I used to love to go to Kentucky Fried Chicken for lunch or dinner. With my rather hefty appetite, they had a meal that I could put away easily. “Two piece chicken and a biscuit, all dark, extra crispy with fries instead of mashed potatoes.” The extra crispy chicken recipe was incredibly yummy. Then, probably twenty years or so ago they changed it to a “new” crispy version. I haven’t enjoyed their chicken much since. “New” wasn’t better for me. In fact, I didn’t know why they changed it as the old way was awesome! Maybe God was saving me (and my heart and arteries) from myself. 😉 I didn’t eat it in moderation, certainly and that is not a problem any more!

So often, we prefer things the way they are. My husband and I tried a new Mexican restaurant last weekend and were disappointed. I remember saying to him when we got the bill, why try something different when the old tried and true is just fine?

I am so thankful that when the Lord chooses to do a new work in me, it is truly an improvement. It isn’t for no reason. It is “improved” or “bigger and better.” He seems to be in the business of new…quite frequently–even when I think things are “fine.” Even when I think things are “godly” and good…even excellent and God-honoring just as they are.

If you have  been a visitor at my blog very often, you know by now that the theme that reverberates through many of the pages here is that of a new thing:

18 “Forget the former things;
   do not dwell on the past.
19 See, I am doing a new thing!
   Now it springs up; do you not perceive it?
I am making a way in the wilderness
   and streams in the wasteland. 
Isaiah 43:18-19

This season of my life is filled with a major, MAJOR “new thing.” I see now that I have been living with the illusion that things were “fine” as is. The old crispy seemed really good to me. It didn’t need to change. Unlike changing the ingredients in a favorite menu item, however, there is a boat-load of pain associated with the changes God is bringing in my life right now. He has, as it were, pulled a veil back…a veil I didn’t know was in place. In doing so, he has exposed the truth of my life–things that I thought were submitted to him, honoring to him, he has shown to be merely a veneer that has hidden the truth of what was beneath–things that had to be exposed.

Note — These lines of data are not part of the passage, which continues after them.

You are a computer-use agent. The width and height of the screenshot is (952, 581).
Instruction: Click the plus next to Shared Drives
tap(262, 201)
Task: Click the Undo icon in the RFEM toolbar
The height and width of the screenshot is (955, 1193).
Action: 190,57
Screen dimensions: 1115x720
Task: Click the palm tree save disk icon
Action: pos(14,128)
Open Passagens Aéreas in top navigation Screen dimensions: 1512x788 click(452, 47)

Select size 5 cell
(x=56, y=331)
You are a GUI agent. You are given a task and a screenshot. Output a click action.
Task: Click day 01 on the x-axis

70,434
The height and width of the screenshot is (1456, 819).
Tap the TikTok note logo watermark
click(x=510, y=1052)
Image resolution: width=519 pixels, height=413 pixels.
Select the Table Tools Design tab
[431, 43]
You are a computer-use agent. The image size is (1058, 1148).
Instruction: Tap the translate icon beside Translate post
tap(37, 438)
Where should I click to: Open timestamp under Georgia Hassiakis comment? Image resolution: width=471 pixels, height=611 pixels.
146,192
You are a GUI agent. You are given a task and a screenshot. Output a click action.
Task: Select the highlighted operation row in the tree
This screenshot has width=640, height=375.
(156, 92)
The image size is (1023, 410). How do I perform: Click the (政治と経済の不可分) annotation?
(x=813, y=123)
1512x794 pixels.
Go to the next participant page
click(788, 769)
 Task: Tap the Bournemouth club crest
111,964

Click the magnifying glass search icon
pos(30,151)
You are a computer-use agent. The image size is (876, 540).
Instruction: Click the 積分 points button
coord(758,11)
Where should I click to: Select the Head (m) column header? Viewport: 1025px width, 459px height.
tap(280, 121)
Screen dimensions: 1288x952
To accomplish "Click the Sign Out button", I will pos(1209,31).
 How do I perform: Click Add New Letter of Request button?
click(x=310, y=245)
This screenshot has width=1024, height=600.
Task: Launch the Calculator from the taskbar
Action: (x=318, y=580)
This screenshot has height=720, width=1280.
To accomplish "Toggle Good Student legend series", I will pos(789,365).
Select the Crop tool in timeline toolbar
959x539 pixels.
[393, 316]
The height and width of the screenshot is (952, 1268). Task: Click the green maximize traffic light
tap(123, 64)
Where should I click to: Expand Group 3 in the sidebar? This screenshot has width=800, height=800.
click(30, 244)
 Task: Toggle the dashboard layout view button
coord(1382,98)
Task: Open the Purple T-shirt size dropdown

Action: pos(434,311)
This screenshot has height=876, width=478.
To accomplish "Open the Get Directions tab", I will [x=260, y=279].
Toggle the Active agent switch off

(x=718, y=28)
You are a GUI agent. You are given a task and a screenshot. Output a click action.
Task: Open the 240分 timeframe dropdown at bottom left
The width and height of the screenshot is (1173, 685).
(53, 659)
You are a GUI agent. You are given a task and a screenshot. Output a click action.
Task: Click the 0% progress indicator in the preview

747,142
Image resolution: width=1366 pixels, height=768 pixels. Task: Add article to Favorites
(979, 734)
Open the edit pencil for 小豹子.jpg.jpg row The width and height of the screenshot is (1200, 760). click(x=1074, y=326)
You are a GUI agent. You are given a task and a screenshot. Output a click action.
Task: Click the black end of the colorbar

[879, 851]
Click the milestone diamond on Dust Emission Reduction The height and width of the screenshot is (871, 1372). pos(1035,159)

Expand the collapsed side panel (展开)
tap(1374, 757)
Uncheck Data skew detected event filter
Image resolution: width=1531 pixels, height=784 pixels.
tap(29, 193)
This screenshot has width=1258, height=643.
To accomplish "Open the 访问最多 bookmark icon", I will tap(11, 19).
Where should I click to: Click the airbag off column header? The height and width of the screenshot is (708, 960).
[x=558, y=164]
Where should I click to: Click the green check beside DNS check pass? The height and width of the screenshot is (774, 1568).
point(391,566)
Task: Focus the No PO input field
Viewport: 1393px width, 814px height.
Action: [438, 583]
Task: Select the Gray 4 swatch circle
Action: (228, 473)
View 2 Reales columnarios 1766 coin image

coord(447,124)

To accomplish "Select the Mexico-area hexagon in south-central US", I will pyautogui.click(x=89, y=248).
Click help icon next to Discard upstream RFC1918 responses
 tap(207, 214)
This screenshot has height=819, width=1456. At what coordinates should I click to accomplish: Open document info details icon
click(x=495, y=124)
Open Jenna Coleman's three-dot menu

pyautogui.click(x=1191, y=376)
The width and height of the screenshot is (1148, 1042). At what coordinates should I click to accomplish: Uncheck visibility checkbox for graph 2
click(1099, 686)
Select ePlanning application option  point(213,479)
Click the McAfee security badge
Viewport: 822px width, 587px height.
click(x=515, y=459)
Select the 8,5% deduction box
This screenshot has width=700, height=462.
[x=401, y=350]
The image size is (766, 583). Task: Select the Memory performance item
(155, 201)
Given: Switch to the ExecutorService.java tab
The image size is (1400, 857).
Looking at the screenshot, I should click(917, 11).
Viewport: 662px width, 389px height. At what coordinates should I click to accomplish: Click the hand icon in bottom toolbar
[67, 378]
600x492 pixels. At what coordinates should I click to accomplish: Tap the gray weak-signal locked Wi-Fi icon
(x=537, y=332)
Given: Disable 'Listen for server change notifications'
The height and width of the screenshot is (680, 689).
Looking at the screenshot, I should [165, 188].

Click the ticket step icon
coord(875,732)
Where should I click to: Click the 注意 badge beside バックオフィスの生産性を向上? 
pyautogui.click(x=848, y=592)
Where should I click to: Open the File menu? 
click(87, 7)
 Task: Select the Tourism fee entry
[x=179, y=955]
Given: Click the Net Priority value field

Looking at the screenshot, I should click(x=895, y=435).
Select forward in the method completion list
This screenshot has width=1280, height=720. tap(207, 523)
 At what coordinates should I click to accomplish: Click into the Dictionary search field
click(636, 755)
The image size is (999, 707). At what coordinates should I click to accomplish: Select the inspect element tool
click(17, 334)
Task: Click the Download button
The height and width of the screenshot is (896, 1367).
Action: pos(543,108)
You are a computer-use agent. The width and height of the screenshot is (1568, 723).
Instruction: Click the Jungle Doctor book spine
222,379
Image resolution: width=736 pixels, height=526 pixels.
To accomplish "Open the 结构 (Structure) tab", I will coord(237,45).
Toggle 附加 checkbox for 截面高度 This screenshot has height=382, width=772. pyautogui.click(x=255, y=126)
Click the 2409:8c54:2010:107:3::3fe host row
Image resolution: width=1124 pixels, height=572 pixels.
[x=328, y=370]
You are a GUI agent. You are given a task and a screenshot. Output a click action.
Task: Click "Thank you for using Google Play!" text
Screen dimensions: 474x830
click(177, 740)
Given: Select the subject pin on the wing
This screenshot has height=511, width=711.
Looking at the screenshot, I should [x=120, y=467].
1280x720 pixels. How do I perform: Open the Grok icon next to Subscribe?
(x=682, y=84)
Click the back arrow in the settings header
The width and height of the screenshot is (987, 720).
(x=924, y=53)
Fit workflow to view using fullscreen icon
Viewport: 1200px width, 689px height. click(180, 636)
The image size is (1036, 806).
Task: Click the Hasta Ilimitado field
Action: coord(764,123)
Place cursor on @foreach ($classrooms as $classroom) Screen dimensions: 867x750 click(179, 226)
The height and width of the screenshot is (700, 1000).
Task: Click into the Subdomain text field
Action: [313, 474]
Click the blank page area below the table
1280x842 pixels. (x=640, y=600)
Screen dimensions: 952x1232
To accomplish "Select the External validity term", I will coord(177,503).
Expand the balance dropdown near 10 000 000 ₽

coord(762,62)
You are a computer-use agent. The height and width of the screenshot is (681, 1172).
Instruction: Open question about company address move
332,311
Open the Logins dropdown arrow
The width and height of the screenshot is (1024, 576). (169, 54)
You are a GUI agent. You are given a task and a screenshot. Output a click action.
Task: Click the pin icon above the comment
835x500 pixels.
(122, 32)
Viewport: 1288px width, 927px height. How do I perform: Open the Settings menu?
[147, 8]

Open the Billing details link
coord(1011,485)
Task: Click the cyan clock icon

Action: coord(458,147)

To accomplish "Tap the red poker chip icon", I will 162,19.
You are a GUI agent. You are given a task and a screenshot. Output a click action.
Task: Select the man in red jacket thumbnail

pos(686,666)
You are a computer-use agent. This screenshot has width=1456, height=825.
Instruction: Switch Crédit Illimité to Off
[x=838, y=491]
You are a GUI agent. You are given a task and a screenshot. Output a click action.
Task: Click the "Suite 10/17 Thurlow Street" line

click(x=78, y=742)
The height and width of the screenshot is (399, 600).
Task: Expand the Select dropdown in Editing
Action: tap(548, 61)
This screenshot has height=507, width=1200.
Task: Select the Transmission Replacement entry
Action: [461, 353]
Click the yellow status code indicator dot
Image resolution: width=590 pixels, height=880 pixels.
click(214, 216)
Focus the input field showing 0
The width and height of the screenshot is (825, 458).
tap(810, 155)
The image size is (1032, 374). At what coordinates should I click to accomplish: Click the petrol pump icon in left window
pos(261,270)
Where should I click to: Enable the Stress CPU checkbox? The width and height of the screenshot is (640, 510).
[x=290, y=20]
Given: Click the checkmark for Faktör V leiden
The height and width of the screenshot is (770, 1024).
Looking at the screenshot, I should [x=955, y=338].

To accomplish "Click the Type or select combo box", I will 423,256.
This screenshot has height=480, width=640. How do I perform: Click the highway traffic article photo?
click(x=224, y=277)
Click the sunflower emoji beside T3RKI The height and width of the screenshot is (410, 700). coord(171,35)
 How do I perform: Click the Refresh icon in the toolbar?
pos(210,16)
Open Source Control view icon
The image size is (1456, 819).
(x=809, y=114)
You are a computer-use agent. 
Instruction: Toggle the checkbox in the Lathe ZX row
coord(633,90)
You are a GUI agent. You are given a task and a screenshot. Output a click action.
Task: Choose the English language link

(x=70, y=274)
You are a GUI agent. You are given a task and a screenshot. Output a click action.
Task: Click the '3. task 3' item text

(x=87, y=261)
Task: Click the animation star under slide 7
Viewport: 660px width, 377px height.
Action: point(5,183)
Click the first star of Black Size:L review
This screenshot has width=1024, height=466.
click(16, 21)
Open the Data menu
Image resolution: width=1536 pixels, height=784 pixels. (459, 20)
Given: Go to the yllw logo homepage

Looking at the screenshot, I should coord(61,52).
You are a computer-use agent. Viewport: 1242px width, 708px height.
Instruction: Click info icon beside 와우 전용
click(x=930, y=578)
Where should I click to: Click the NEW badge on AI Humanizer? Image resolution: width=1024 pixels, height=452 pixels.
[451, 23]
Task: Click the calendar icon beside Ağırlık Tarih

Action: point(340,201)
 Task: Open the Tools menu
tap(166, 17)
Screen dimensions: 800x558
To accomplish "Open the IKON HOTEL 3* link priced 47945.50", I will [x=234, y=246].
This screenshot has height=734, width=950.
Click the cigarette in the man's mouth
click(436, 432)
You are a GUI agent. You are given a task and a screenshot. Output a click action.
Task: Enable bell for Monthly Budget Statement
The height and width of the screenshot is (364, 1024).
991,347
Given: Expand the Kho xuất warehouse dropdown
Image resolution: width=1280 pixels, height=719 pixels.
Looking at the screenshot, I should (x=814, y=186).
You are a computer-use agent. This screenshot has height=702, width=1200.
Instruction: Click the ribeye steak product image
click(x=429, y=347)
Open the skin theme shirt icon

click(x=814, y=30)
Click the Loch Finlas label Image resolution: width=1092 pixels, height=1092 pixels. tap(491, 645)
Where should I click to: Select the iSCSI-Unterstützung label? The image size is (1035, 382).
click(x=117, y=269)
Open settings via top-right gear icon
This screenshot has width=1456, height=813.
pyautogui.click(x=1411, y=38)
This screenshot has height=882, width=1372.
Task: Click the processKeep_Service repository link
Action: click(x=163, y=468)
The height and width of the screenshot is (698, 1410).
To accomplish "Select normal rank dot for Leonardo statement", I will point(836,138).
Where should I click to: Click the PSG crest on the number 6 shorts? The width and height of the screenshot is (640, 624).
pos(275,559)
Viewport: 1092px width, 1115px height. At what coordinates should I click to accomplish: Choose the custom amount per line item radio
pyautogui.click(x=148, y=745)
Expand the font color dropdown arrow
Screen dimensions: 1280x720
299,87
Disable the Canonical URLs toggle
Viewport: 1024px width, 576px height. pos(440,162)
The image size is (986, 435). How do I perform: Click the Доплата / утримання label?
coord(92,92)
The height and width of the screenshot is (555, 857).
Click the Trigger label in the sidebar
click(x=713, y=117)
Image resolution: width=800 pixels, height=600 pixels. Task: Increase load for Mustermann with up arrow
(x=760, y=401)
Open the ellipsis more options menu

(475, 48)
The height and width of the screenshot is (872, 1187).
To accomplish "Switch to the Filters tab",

I didn’t hide or choose not to see truth intentionally. In fact, it is still hard to believe how clueless I have been. I walked with God daily, my prayer life had deepened, I was involved in ministry, and writing what promised to be a wonderful new book 🙂 with a favorite friend, author, and mentor, Judy Halliday. This all came to a screeching halt as God seemingly surreptitiously, yet with love, drew back the shroud that had kept me lulled into a sense of self-confidence. He has shown me now how desperately I need him and that there are so very many idols I have looked to for meaning and a sense of purpose and identity–even while I thought I was serving and honoring him.

The pain of this “new thing” is almost beyond my ability to withstand. In fact, apart from the promises of His Word and leaning on the presence of His Spirit, I crumble. He is calling me to a greater dying to myself, a higher dependence on Him in the moment. Nothing is safe from scrutiny. I no longer can assume anything. I no longer trust myself and my judgment. I must lean on him for EVERYTHING.

Whatever it is that God is doing, is like birthing twin bales of barbed wire. And there are no guarantees what will remain when all is said and done and this season is over. I have every confidence that God will be Lord in a way I never have yet known him.

http://www.youtube.com/watch?v=jhCPR-DbNWg?fs=1

Whatever He is doing inside of me, it looks like chaos, but somehow there’s peace. This is true. He is doing a new thing. I anticipate that 2011 will be a year of much more change and transformation. I anticipate it with some level of fear, but also a sense of adventure. I know that His perfect love will cast out my fear and I will be left with something truly “new and improved.”

How about you? What new thing is God up to in your life? Is He calling you to release something old to be able to make room to embrace what He intends to fill your arms, mind, heart?

But whatever were gains to me I now consider loss for the sake of Christ. 
What is more, I consider everything a loss 
because of the surpassing worth of knowing Christ Jesus my Lord, 
for whose sake I have lost all things. 
I consider them garbage, that I may gain Christ 
and be found in him, not having a righteousness of my own that comes from the law, 
but that which is through faith in Christ—
the righteousness that comes from God on the basis of faith. 
I want to know Christ—
yes, to know the power of his resurrection and participation in his sufferings, 
becoming like him in his death, 
and so, somehow, attaining to the resurrection from the dead.